Any function that takes a formula argument (think y ~ x) has a data argument that can be given a data.frame.

library(mgcv)
mod <- gam(temp ~ s(unclass(day)), data  = beavers, subset = id == "beaver1")
#converting the date to seconds as gam doesn't like dates
plot(temp ~ day, data = beavers, subset = id == "beaver1", col = ifelse(activ, 2, 1), xlab = "Hours")
with(beavers, lines(day[id == "beaver1"], fitted(mod), col = 2))

Beaver body temperature against time

This is much better than attaching data as it makes it explicit which data are being used.

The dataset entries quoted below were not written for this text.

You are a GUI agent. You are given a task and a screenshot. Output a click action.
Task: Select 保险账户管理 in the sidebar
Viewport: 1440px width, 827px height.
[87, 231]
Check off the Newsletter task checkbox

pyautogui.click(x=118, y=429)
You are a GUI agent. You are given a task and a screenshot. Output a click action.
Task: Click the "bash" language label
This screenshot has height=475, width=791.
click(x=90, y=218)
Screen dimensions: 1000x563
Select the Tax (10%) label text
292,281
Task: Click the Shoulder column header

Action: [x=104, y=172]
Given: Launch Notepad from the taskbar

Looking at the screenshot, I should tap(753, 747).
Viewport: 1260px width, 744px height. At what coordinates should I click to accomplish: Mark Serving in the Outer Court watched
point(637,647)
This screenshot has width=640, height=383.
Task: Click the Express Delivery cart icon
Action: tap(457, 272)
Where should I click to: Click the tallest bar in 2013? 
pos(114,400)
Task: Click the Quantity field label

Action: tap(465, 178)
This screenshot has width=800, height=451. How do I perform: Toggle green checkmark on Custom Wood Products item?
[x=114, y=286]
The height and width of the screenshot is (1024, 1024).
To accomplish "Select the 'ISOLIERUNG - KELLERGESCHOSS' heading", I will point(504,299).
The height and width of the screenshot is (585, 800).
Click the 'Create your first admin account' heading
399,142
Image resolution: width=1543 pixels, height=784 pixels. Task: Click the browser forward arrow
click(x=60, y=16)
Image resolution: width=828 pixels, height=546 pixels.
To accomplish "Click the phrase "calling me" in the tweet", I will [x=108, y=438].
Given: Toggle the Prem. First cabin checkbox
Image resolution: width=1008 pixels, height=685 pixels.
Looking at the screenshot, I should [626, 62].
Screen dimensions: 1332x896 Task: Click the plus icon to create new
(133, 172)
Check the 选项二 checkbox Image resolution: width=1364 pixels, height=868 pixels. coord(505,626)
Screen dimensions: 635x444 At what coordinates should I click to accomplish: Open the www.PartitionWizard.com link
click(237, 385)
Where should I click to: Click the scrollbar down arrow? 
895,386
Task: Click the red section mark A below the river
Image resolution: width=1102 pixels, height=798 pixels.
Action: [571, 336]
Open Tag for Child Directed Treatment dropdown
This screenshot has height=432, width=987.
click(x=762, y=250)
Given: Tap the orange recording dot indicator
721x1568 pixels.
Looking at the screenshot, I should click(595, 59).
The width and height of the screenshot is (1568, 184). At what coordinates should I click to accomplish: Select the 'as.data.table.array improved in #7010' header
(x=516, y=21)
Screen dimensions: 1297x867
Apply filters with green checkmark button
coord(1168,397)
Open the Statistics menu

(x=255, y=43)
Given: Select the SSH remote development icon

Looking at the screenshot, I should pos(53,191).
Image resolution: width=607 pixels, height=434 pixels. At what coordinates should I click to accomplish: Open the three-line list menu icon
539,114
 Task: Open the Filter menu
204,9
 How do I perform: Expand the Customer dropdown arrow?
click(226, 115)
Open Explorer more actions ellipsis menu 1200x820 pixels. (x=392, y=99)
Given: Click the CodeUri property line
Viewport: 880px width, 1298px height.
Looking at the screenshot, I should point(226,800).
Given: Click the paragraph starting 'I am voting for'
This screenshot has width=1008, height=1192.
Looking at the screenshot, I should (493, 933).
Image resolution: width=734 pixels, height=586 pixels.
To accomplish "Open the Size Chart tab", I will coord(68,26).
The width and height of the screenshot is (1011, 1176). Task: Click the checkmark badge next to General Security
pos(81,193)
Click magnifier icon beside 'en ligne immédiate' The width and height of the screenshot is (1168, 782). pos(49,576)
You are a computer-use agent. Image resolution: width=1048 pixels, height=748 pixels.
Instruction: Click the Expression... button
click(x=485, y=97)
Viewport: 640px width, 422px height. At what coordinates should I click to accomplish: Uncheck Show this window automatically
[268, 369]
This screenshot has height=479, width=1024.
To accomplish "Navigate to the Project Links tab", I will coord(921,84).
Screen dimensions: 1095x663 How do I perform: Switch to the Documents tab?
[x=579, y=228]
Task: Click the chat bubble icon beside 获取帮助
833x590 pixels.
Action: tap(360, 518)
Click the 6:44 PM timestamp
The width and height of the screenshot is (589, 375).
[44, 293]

Do not be tempted to use the dollar notation in formula

## don't do this
  #lm(beavers$temp~beavers$day)
  

This makes the code difficult to read, especially if there are multiple predictors, and will cause problems when making predictions.

ggplot

ggplot(), an alternative system for plotting data from the ggplot2 package, wants to have the data in a data.frame. It does not need or want the data to be attached.

library(ggplot2)
ggplot(data =  beavers, mapping = aes(x = day, y = temp)) + 
  geom_point() +
  geom_smooth(method = "gam", formula = y ~ s(x)) +
  facet_wrap(~id, dir = "v", scales = "free_x") + 
  xlab("Hours")

Beaver body temperature against time

Does attach() have any uses

attach() is not completely useless: attach() can also attach environments. This allows some nifty tricks for having utility function etc. available without cluttering up your global environment (but it would probably be better to make a package – this is not hard).